All the Light We Cannot See: A Novel, by Anthony Doerr, (Scribner)

Set in World War II France and Germany, All the Light We Cannot See is my favorite kind of novel: long, rich, populated by a range of imperfect characters, some who try to transcend that imperfection, others who cannot see it. The cast of characters includes Marie-Laure, blind since age six, with a quick mind and a great deal of self-confidence; her father, locksmith for the Museum of Natural History in Paris; Marie-Laure’s great-uncle, an agoraphobic haunted by ghosts since he returned from World War I; the great-uncle’s elderly housekeeper, who finds the courage to join the French resistance; Werner, a German orphan who is a prodigy in the creation and repair of radios; Werner’s sister Jutta, left behind when Werner is accepted into a science academy for Hitler Youth that offers more political indoctrination than science; and a whole host of others. Anthony Doerr brings this wide assembly of individuals to life, moving among them, slowly drawing them nearer one another, fleshing each of them out so that even those we might expect to be stereotypes are much more multifaceted. And among these multifaceted characters lies a multifaceted stone: a diamond with a legendary history. In less able hands, the diamond would have dominated this story, which would have degenerated into a variation on Raiders of the Lost Ark, but it’s the characters who are the heart of All the Light We Cannot See. There are a few we hate, but for the most part, we can’t help but see the better parts of them. The question is whether they will discover these better selves in time to make a difference of some sort in a world quite literally in flames.

*****

Above the East China Sea: A Novel, by Sarah Bird, (Random House)

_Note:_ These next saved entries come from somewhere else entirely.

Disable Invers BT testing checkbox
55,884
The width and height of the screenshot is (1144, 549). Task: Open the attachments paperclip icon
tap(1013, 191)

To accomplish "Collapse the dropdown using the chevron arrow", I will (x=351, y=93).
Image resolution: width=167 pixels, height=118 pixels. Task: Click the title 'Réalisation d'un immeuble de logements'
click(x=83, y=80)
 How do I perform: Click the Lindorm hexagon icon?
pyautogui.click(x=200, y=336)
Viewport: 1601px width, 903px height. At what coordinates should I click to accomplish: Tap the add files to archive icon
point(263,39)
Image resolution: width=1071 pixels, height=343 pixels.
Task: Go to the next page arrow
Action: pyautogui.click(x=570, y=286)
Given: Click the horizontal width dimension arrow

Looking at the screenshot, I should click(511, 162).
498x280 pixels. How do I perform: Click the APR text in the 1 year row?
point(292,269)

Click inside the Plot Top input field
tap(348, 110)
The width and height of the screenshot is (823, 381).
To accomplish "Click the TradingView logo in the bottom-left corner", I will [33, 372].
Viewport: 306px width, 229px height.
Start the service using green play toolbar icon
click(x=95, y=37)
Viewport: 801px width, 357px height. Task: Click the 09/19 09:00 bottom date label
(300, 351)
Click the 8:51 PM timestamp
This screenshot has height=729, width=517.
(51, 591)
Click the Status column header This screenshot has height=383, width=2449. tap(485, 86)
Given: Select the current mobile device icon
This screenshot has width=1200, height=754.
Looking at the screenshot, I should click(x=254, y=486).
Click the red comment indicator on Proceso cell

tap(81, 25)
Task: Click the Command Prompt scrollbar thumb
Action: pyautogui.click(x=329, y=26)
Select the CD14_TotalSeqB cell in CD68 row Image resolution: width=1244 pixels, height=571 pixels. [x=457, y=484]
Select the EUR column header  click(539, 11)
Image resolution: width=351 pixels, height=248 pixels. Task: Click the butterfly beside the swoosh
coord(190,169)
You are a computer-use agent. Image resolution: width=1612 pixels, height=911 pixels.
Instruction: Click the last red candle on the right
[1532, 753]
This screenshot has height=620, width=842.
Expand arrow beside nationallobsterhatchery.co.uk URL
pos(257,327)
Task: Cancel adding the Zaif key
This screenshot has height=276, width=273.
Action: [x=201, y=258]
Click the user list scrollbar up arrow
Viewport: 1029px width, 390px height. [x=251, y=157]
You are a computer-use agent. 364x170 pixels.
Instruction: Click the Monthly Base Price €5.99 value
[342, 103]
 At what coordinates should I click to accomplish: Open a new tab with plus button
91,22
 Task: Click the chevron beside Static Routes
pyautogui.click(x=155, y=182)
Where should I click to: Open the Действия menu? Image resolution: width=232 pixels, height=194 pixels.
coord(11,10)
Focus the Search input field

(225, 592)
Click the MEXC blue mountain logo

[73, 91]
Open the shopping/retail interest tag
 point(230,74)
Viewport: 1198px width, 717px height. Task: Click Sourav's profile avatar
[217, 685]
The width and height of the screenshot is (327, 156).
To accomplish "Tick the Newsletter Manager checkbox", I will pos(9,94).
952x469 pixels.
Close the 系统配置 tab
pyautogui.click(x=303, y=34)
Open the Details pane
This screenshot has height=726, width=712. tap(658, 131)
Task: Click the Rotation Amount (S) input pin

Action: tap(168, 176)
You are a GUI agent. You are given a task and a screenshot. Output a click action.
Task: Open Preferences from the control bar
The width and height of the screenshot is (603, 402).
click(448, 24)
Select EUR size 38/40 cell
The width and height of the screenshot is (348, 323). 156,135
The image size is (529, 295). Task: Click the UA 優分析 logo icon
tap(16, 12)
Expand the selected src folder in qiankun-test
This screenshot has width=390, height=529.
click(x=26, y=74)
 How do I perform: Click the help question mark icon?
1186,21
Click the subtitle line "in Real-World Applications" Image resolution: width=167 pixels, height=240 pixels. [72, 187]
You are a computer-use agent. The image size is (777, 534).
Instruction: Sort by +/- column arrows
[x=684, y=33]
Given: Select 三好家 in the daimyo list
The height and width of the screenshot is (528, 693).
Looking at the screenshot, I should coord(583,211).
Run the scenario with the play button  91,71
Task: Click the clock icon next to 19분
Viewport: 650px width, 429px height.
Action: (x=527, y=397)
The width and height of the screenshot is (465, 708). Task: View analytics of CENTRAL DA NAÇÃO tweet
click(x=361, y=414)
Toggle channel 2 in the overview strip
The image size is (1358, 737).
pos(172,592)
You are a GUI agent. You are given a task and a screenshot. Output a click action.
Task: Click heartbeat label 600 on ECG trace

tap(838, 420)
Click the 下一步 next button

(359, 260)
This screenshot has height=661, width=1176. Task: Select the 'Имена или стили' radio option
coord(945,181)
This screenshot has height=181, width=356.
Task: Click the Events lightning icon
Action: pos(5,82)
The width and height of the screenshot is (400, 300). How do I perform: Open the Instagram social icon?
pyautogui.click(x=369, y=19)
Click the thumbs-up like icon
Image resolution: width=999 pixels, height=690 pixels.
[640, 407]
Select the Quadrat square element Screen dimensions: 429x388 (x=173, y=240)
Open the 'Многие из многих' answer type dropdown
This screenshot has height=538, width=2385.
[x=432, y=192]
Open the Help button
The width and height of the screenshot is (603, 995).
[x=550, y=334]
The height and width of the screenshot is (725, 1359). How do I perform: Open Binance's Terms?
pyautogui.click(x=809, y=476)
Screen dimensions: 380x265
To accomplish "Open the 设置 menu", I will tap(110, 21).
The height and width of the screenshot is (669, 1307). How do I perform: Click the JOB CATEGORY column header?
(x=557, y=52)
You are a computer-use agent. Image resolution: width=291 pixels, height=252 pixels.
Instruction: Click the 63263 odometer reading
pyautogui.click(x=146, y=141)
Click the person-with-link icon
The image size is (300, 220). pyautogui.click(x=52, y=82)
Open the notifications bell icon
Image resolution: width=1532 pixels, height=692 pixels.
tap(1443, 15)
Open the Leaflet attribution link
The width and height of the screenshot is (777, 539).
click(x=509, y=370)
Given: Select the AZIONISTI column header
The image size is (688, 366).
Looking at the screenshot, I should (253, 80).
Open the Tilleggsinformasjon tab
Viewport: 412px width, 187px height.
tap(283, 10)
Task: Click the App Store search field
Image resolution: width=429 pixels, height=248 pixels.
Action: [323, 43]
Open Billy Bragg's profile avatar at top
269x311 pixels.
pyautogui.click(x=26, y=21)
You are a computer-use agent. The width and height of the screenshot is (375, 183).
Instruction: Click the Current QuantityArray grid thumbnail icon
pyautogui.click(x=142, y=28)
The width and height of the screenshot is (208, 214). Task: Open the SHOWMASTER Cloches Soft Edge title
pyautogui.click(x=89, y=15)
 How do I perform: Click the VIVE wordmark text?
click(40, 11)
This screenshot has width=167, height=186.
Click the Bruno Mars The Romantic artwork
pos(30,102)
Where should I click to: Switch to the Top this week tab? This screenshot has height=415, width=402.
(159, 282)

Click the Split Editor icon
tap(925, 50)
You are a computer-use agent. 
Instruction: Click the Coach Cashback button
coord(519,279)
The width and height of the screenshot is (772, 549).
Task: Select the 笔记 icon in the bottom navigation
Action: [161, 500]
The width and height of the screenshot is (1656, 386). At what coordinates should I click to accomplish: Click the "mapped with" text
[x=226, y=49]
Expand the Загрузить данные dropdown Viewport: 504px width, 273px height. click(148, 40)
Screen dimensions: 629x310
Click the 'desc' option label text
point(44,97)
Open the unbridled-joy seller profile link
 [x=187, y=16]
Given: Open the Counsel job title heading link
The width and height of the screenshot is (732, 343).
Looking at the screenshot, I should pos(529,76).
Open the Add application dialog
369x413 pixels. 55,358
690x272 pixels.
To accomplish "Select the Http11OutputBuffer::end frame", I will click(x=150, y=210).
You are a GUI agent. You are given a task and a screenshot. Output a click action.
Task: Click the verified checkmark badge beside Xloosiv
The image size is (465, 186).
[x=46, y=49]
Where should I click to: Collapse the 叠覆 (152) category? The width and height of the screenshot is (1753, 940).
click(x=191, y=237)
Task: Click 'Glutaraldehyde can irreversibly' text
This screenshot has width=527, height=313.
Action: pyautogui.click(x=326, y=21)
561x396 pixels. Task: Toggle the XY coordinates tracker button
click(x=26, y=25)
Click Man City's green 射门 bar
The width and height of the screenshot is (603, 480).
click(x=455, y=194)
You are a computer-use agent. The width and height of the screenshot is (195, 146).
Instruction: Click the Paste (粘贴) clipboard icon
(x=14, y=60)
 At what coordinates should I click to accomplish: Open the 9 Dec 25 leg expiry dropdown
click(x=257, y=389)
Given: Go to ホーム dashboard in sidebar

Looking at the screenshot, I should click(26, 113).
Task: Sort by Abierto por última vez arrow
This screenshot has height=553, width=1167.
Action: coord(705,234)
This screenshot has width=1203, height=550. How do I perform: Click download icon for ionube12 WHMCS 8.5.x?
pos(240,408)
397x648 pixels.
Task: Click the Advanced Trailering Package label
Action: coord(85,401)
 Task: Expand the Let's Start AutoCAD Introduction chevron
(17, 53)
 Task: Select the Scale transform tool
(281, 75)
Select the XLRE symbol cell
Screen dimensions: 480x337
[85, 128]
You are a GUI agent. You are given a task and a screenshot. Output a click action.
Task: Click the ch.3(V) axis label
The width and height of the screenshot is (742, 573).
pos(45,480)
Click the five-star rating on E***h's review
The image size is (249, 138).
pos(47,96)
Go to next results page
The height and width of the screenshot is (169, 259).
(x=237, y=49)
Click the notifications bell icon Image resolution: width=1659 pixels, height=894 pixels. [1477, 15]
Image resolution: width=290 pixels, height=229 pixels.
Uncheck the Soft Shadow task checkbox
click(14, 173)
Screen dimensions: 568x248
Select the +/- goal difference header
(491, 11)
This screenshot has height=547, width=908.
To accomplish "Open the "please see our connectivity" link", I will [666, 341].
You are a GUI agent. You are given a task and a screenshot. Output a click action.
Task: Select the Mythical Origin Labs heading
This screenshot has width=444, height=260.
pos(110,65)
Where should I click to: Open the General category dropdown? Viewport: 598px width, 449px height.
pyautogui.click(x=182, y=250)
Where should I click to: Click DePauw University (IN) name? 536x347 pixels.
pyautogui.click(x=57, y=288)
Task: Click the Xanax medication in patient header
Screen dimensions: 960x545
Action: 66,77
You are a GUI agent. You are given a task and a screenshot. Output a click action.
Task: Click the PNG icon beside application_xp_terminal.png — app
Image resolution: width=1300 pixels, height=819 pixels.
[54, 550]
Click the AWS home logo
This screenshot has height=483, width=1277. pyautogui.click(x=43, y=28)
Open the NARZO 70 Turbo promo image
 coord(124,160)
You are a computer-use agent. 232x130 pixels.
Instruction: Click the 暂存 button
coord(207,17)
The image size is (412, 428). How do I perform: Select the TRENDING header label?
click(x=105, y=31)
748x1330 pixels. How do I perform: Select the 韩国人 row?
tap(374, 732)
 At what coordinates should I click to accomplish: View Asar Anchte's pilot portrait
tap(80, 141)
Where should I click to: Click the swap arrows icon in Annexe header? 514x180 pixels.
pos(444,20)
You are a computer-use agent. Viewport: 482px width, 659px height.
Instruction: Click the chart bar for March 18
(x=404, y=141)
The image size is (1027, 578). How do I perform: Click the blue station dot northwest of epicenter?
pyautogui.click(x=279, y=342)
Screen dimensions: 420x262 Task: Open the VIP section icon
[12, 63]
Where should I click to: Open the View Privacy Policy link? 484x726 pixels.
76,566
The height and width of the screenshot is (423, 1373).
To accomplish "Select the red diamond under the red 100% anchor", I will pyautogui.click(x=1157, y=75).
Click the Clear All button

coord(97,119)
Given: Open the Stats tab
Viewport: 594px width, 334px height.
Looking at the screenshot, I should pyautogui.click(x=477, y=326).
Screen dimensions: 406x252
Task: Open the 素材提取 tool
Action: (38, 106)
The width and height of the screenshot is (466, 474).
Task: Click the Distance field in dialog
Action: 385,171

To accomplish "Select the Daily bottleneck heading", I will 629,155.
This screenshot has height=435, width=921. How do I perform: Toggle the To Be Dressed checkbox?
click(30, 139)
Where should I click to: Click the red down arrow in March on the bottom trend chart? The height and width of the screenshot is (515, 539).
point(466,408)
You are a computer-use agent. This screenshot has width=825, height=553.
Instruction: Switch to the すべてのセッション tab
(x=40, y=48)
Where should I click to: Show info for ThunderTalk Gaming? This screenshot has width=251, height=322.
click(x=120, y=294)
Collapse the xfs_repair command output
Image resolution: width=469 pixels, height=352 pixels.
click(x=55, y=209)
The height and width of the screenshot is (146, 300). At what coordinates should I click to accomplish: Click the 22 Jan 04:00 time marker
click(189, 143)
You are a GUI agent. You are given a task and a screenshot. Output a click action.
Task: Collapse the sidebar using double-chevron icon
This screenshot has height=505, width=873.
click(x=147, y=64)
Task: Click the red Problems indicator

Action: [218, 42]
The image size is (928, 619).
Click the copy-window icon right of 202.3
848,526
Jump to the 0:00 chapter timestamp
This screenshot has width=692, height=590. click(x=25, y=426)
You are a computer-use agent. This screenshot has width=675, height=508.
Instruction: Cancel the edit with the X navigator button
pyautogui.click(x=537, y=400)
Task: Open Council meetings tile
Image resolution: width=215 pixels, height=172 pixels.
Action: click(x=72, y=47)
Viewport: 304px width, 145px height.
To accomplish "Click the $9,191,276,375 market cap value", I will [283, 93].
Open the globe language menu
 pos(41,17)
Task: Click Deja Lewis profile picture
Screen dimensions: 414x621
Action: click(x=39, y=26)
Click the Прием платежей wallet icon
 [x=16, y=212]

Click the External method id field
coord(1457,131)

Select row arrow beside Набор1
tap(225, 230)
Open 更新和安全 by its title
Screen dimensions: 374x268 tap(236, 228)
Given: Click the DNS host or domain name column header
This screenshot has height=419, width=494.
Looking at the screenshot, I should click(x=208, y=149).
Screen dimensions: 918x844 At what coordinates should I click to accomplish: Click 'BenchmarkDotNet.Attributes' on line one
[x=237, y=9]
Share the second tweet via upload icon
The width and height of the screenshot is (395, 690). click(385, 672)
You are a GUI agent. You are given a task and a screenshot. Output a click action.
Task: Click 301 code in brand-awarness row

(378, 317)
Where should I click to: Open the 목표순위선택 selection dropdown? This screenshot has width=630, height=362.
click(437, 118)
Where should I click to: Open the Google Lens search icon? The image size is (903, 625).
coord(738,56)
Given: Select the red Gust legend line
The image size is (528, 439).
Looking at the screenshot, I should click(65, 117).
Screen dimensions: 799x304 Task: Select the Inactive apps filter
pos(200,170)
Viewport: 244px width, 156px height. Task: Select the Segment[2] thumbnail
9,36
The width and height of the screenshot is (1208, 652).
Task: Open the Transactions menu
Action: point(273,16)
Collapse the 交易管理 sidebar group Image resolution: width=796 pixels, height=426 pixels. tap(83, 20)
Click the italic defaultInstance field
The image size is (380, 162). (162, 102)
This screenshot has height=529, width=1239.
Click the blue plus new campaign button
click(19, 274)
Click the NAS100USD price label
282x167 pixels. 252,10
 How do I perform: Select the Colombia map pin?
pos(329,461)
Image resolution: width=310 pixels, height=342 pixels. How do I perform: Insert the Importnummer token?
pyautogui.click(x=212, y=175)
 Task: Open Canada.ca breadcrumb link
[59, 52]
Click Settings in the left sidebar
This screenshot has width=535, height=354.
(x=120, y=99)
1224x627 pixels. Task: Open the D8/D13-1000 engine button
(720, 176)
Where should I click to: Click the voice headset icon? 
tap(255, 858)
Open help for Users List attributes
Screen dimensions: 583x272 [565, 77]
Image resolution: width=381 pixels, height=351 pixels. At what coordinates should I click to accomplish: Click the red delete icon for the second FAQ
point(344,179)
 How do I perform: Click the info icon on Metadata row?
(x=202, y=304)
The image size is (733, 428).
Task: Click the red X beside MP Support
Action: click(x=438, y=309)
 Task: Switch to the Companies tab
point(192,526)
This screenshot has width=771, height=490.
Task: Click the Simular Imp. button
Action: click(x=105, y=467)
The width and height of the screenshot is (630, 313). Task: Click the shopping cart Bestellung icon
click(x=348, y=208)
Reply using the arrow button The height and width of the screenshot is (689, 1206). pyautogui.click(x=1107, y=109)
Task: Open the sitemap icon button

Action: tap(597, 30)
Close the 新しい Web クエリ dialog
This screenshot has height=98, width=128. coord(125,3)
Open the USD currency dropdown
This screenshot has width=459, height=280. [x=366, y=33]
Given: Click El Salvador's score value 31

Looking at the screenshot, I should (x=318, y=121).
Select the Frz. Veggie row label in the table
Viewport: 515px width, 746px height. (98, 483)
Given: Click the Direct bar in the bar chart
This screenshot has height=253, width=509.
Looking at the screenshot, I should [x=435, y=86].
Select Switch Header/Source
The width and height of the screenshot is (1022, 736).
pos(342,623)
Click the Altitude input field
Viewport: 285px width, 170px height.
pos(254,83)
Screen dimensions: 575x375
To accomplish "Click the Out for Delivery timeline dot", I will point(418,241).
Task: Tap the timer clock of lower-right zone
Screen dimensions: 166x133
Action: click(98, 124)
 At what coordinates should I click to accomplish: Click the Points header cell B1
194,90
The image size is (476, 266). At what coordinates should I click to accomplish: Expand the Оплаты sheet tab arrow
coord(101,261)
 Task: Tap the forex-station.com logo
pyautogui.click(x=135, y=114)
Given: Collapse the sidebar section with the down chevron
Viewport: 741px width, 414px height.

Above the East China Sea moves among several settings: the U.S. military base on Okinawa in the present day and Okinawa outside of the base; Okinawa during World War II when the Island served as a defensive barrier between Japan and U.S. warships; the Okinawan spirit world, led by spirits called kami. This book is the story of two young women and is narrated in their voices. The first, Luz James, is a military brat (a term she uses to describe herself), daughter of a single mother. Luz’s world has been torn apart by her older sister’s unexpected enlistment in the Air Force and her death in Afghanistan. The second young woman is Tamiko Kokuba, an Okinawan originally a fanatical supporter of Japan (many Okinawans at the time considered it a compliment to be mistaken for Japanese), who works in the cave hospitals set up on the island for the Japanese forces, and who, pregnant at age fifteen after being raped by soldiers on both sides of the conflict, chooses to commit suicide. Luz and Tamiko’s paths cross in both literal and spiritual senses as Luz contemplates suicide and Tamiko waits for a body to house her spirit. At several moments I was sure I’d guessed how these two different crises would be resolved, but Bird’s nuanced story-telling keeps adding complexity to the narrative, taking it to deeper, richer places than I’d imagined.